A model combining fixed capital and extensive rent can exhibit at least some of the difficulties in models of general joint production that do not arise with fixed capital and extensive rent, considered separately. A fake switch point exists in the reswitching example. A simple examination of wage curves does not reveal which technique is cost-minimizing. The feasible technique with the largest wage is not necessarily cost-minimizing.

References

• D'Agata, A. 1983. The existence and unicity of cost-minimizing systems in intensive rent theory, Metroeconomica, 35: 147-158.
• Baldone, Salvatore. 1974. Il capitale fisso nella schema teorico di Piero Sraffa. Studi Economici XXIX(1): 45-106 (Tr. In Pasinetti 1980).
• Bidard, Christian. 1990. An algorithmic theory of the choice of techniques. Econometrica 58(4): 839-859.
• Bidard, Christian. 1997. Pure joint production. Cambridge Journal of Economics 21(6): 685-701.
• Bidard, Christian. 2004. Prices, Reproduction, Scarcity. Cambridge: Cambridge University Press.
• Bidard, Christian and Edith Klimovsky. 2004. Switches and fake switches in methods of production. Cambridge Journal of Economics 28 (1): 88-97.
• Huang, B. 2019. Revisiting fixed capital models in the Sraffa framework. Economia Politica 36: 351-371.
• Kurz, Heinz and Neri Salvadori. 1995. Theory of Production: A Long-Period Analysis. Cambridge: Cambridge University Press.
• Pasinetti, Luigi L. (ed.). 1980. Essays on the Theory of Joint Production. New York: Columbia University Press.

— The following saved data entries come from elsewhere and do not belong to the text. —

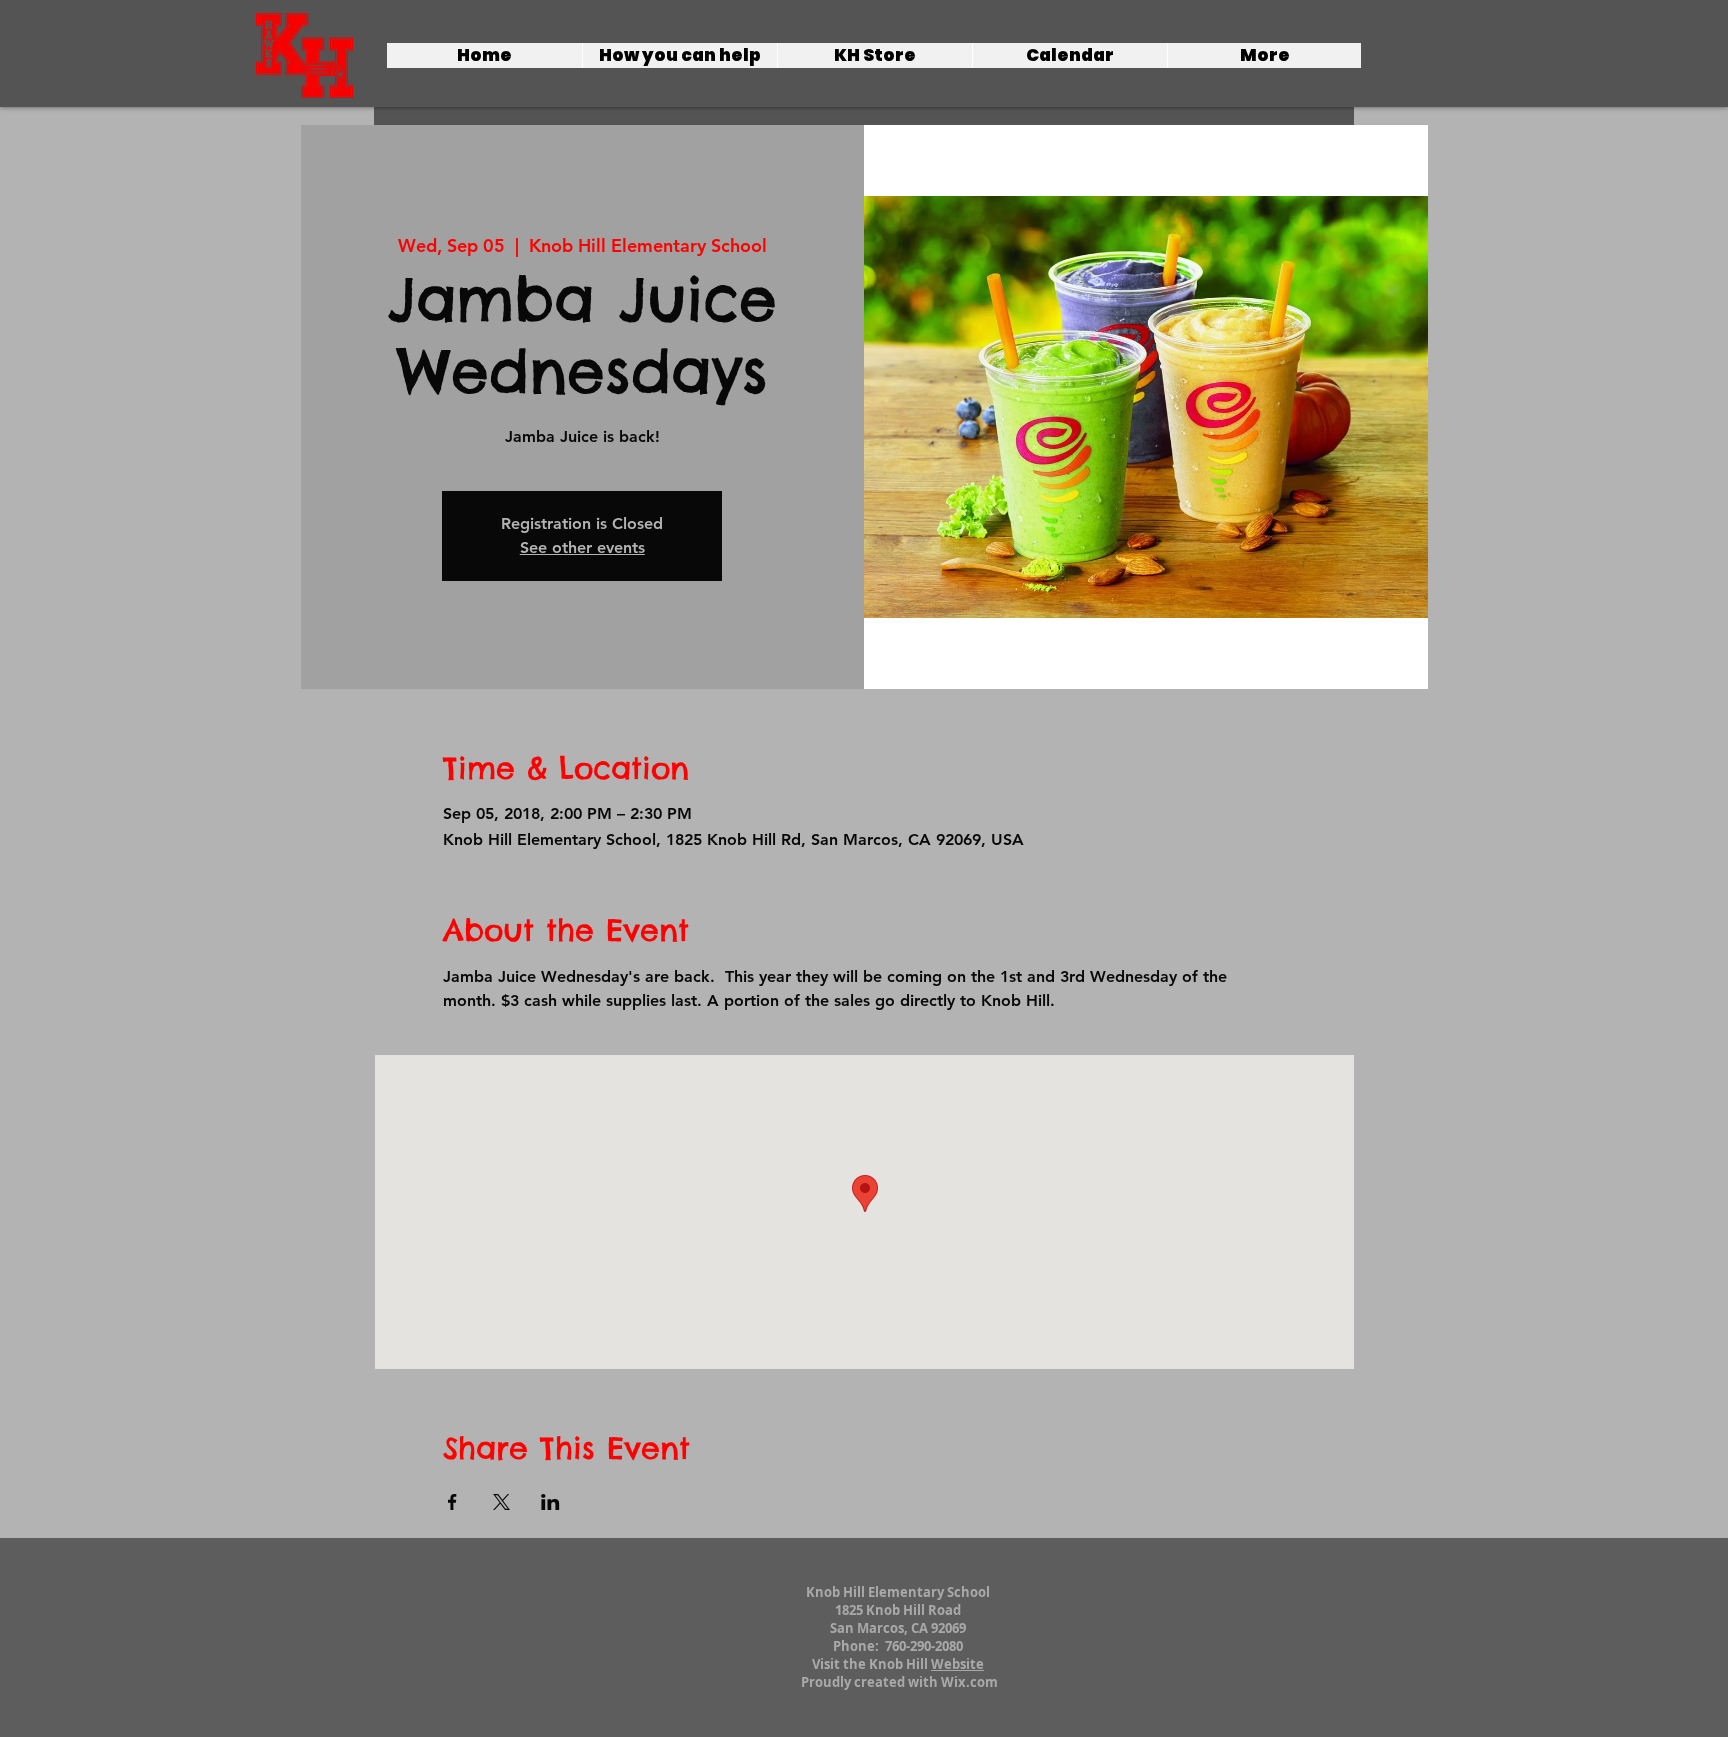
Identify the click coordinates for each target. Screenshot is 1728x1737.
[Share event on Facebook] (452, 1502)
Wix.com (969, 1682)
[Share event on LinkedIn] (550, 1502)
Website (957, 1664)
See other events (582, 547)
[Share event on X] (501, 1502)
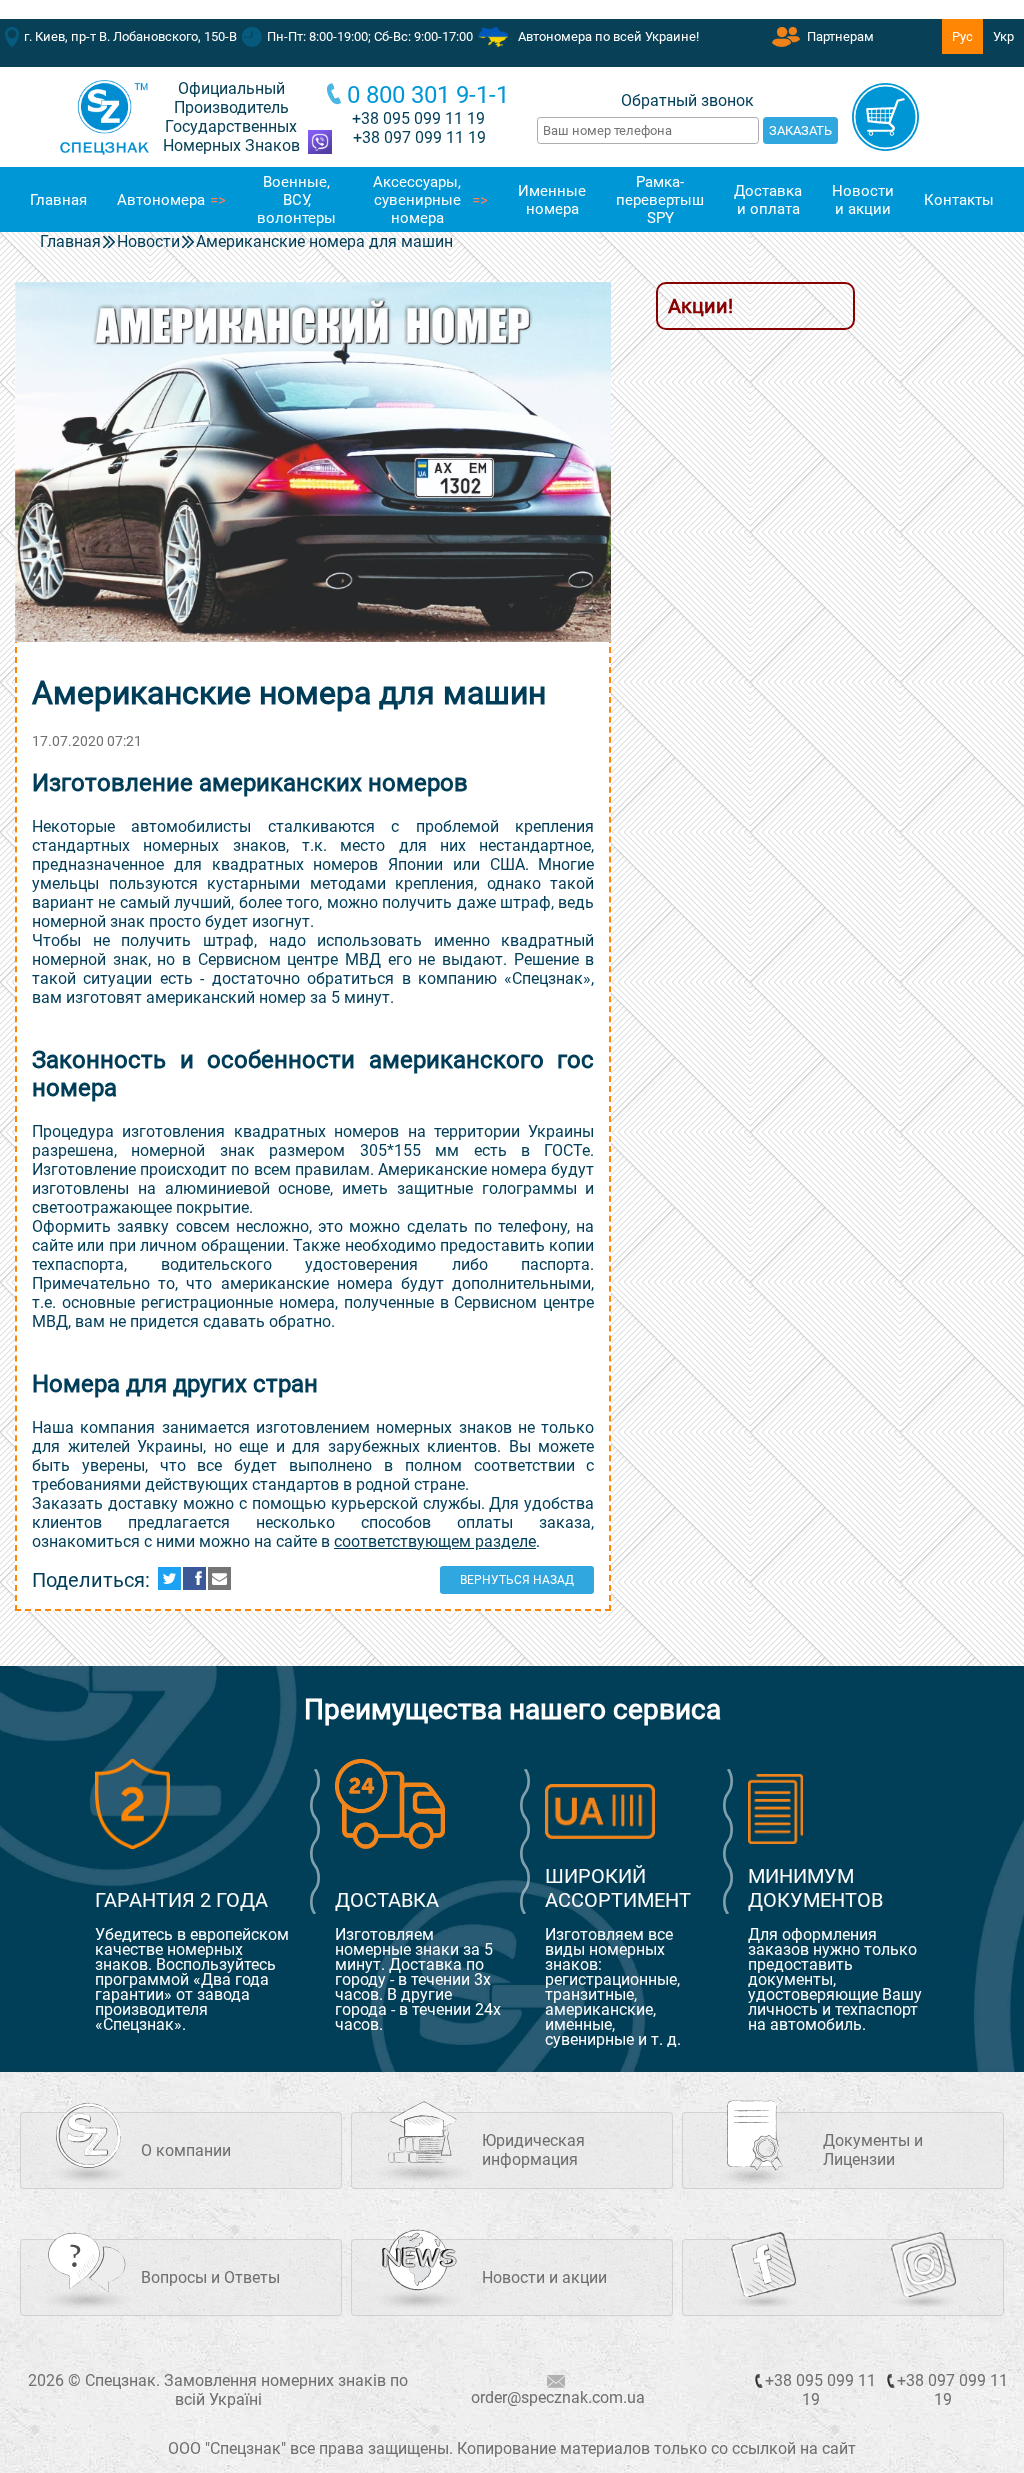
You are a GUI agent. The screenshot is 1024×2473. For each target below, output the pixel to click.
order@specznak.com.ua (558, 2397)
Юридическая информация (533, 2150)
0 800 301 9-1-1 (428, 95)
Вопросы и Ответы (210, 2277)
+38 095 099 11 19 (418, 118)
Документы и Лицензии (873, 2150)
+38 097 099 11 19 (952, 2390)
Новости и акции (544, 2277)
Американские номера (462, 1169)
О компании (186, 2150)
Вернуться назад (517, 1580)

• Quadrio Curzio, Alberto. 1980. Rent, income distribution, and orders of efficiency and rentability, (In Pasinetti 1980).
• Quadrio Curzio, Alberto and Fausta Pellizzari. 2010. Rent, Resources, Technologies. Berlin: Springer.
• Salvadori, Neri. 1999. Transferable machines with uniform efficiency paths. Value, Distribution and Capital: Essays in honour of Pierangelo Garegnani (ed. by G. Mongiovi and F. Petri). New York: Routledge.
• Schefold, Bertram. 1980. Fixed capital as a joint product and the analysis of accumulation with different forms of technical progress. (In Pasinetti 1980).
• Schefold, Bertram. 1989. Mr. Sraffa on Joint Production and other Essays. London: Unwin-Hyman.
• Sraffa, Piero. 1960. The Production of Commodities by Means of Commodities: A Prelude to a Critique of Economic Theory. Cambridge: Cambridge University Press.
• Varri, Paolo. 1974. Prezzo, saggio del profitto e durata del capitale fisso nello schema teorica di Piero Sraffa. Studi Economici XXIX(1): 5-44 (Tr. In Pasinetti 1980).
• Vienneau, Robert L. 2017. The choice of technique with multiple and complex interest rates. Review of Political Economy 29(3): 450-453.
• Woods, J. E. 1990. The Production of Commodities: An Introduction to Sraffa. Atlantic Highlands, NJ: Humanities Press International.